» Supplied data
--- Begin ---

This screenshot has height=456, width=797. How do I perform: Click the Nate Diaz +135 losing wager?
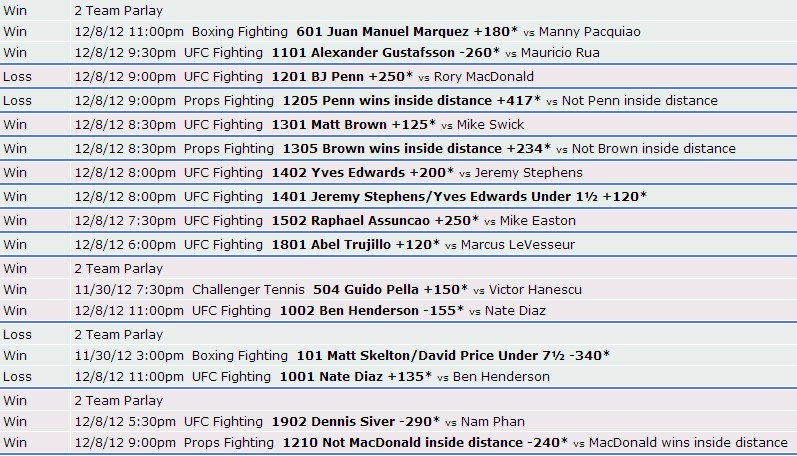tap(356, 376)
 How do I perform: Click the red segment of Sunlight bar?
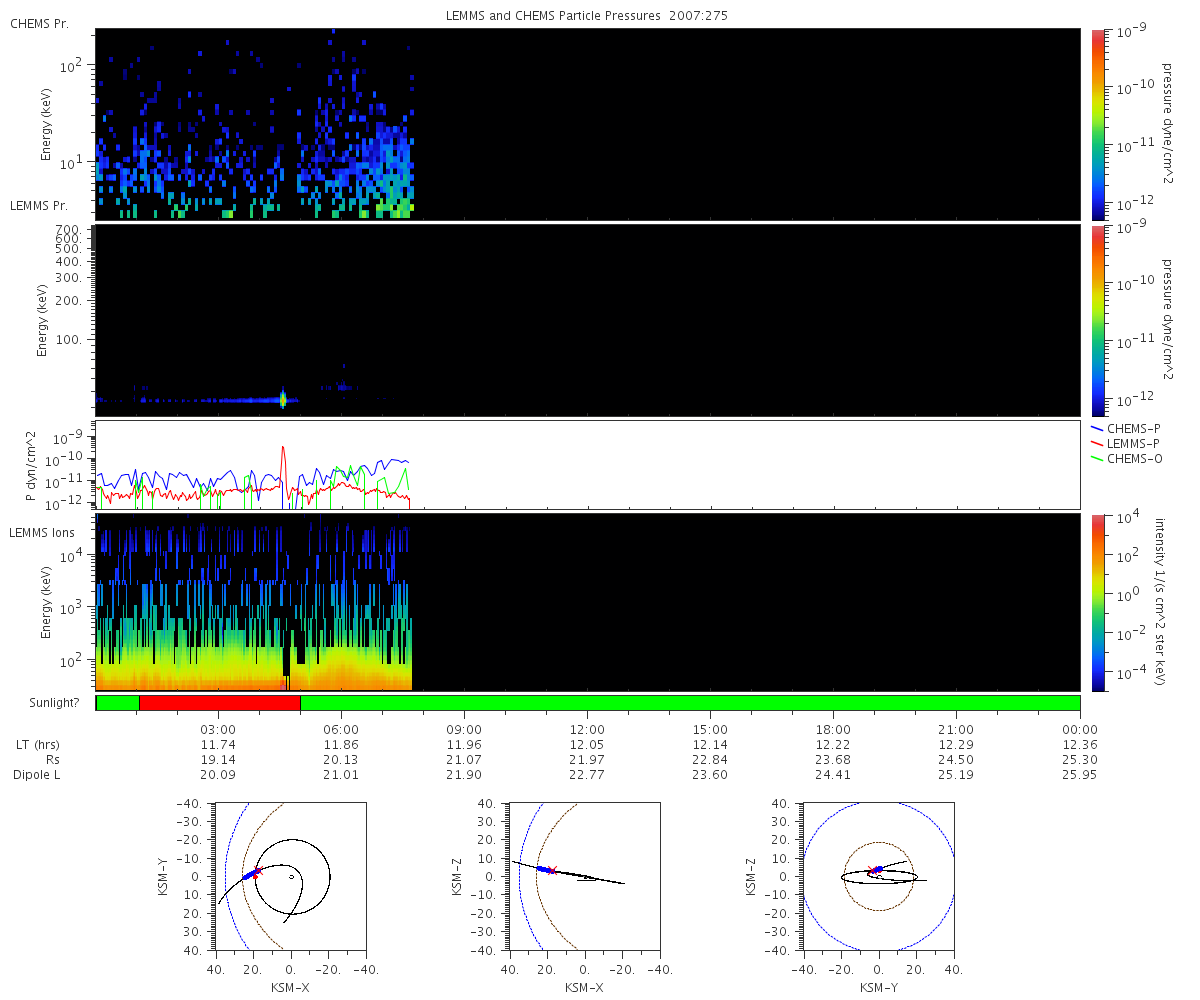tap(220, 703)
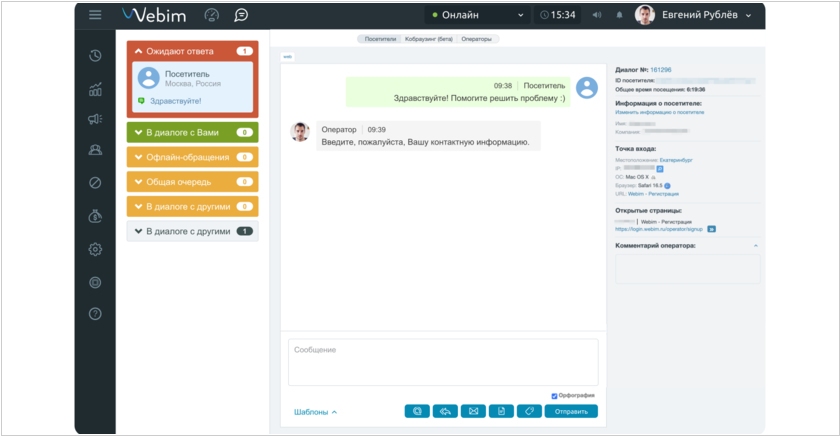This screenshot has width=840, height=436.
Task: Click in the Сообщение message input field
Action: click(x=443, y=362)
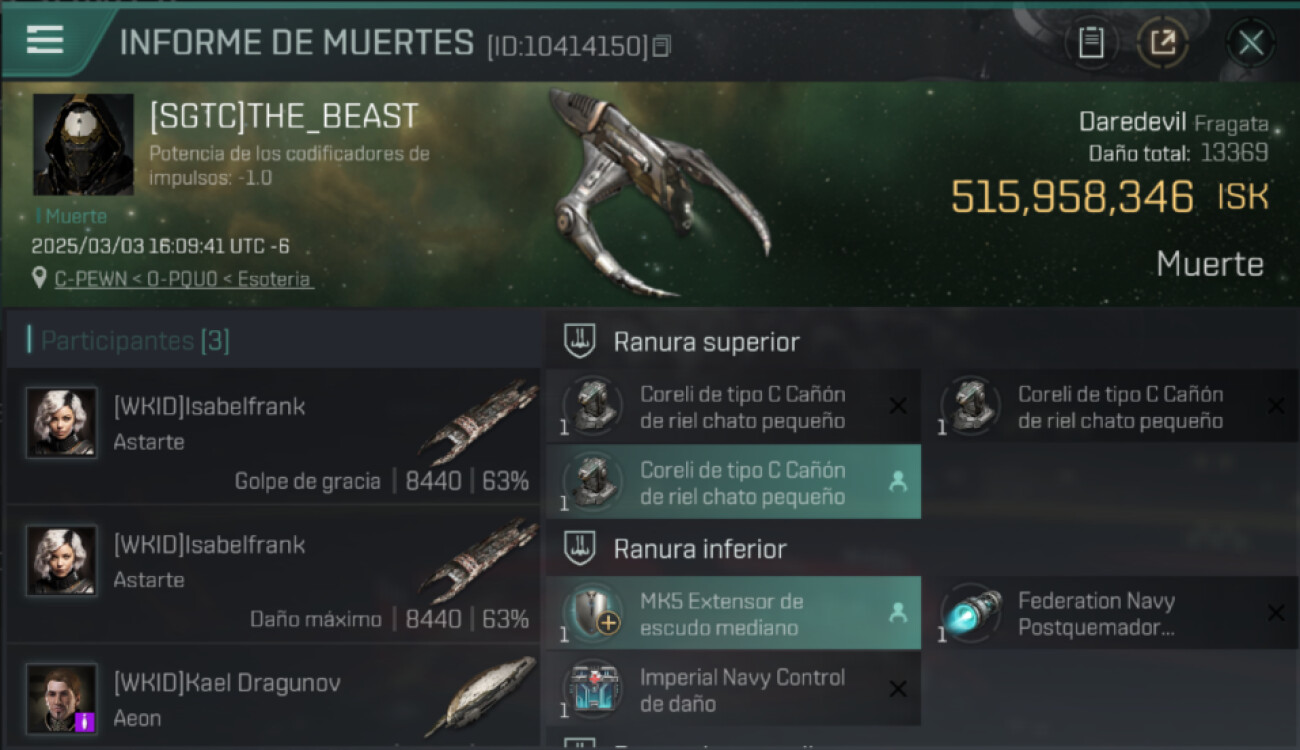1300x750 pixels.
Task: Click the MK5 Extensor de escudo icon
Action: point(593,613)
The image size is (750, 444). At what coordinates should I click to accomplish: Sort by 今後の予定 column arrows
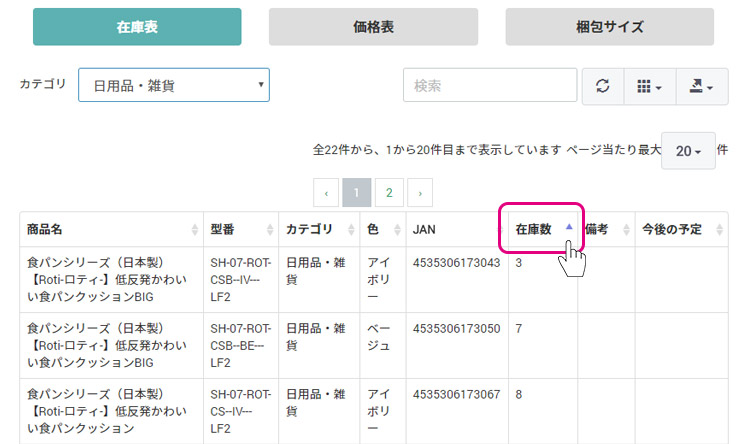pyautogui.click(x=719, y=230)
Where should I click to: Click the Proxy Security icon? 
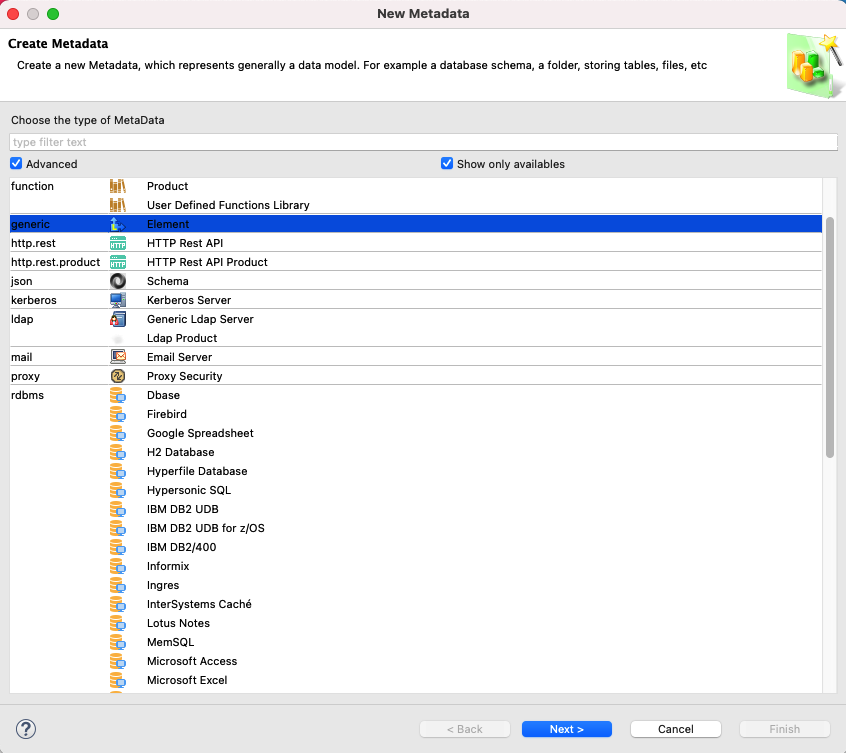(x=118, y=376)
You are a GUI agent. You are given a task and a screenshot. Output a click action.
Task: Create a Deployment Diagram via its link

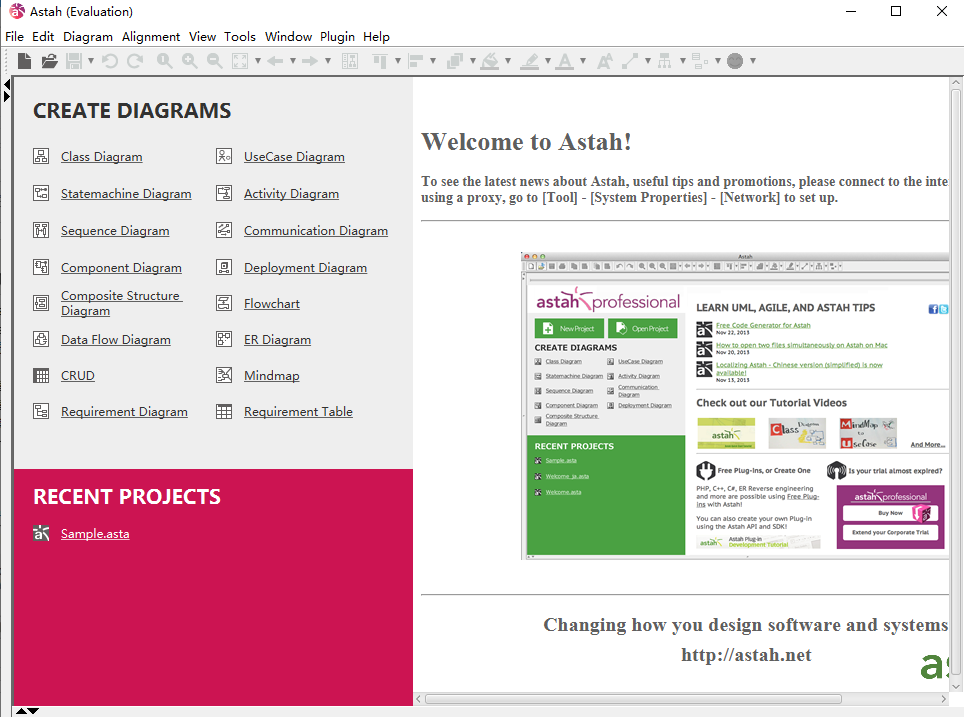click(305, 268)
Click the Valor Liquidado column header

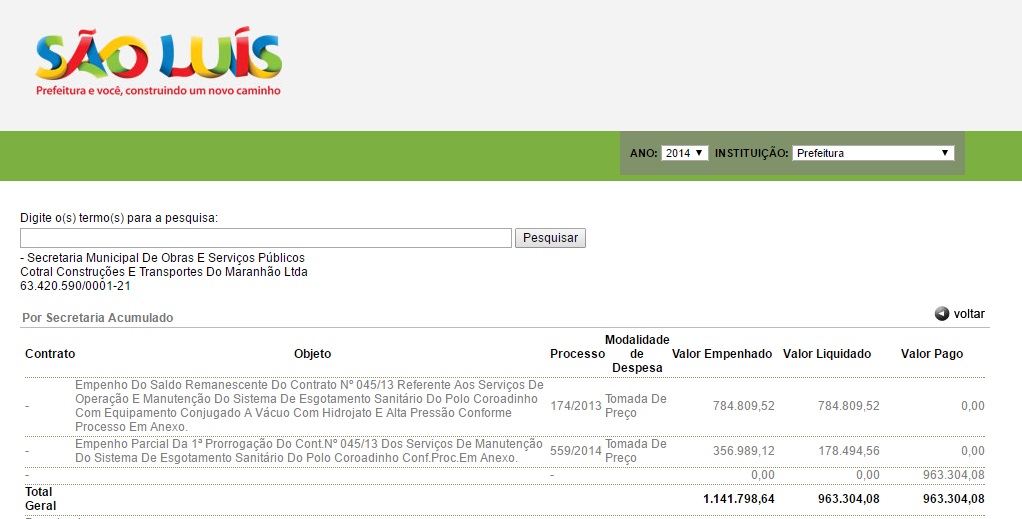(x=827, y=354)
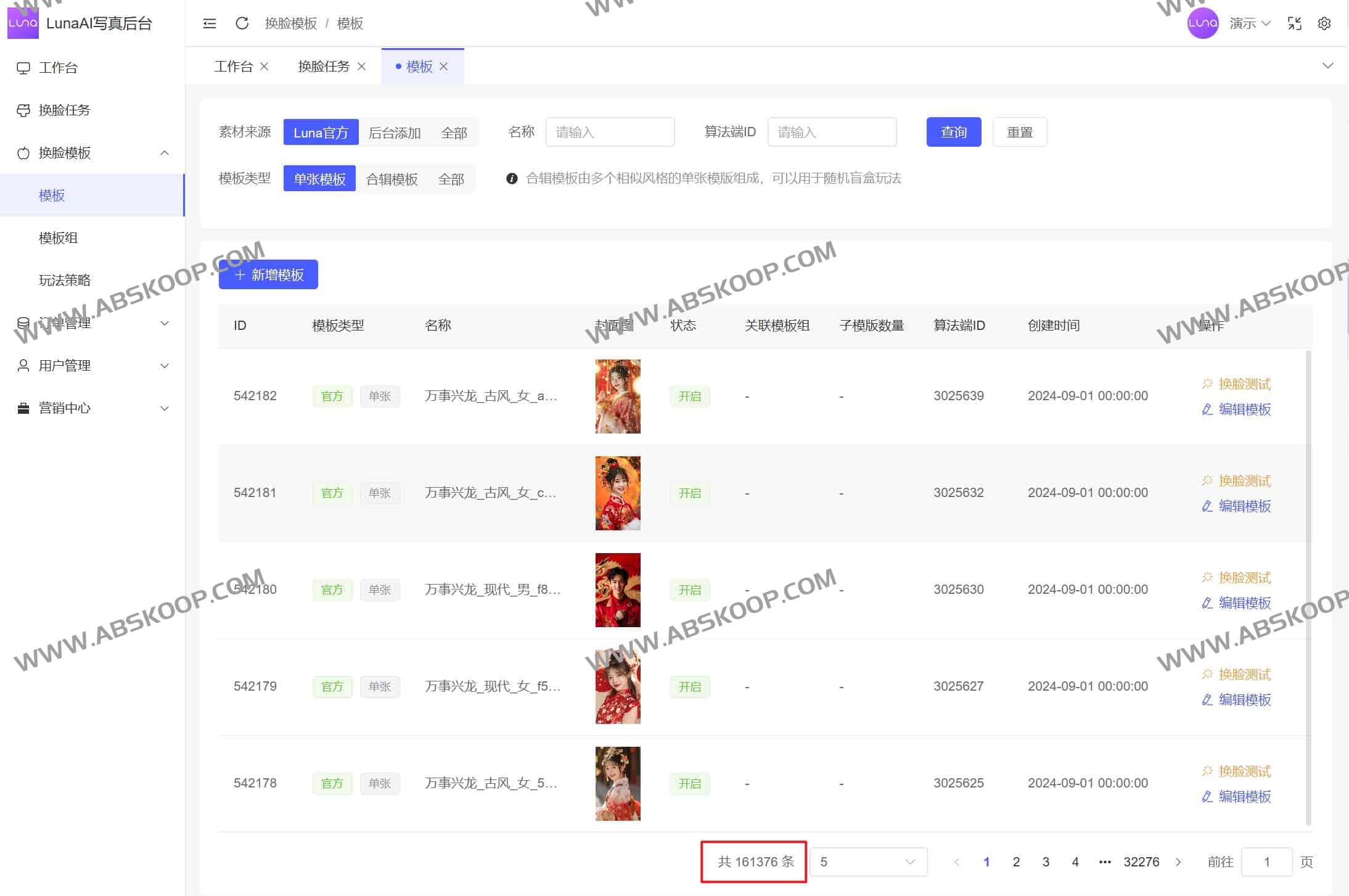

--- End ---

Rewrite the entries above as a numbered list, one line per item, skipping blank lines and leaving out the pictures.

1. This screenshot has height=456, width=797. How do I perform: Click the Nate Diaz +135 losing wager?
2. tap(356, 376)
3.  How do I perform: Click the red segment of Sunlight bar?
4. tap(220, 703)
5. This screenshot has width=840, height=436.
6. Task: Click in the Сообщение message input field
7. Action: click(x=443, y=362)
8. 1300x750 pixels.
9. Task: Click the MK5 Extensor de escudo icon
10. Action: point(593,613)
11. The image size is (750, 444). At what coordinates should I click to accomplish: Sort by 今後の予定 column arrows
12. pyautogui.click(x=719, y=230)
13. Where should I click to: Click the Proxy Security icon? 
14. (x=118, y=376)
15. You are a GUI agent. You are given a task and a screenshot. Output a click action.
16. Task: Create a Deployment Diagram via its link
17. click(305, 268)
18. Click the Valor Liquidado column header
19. (x=827, y=354)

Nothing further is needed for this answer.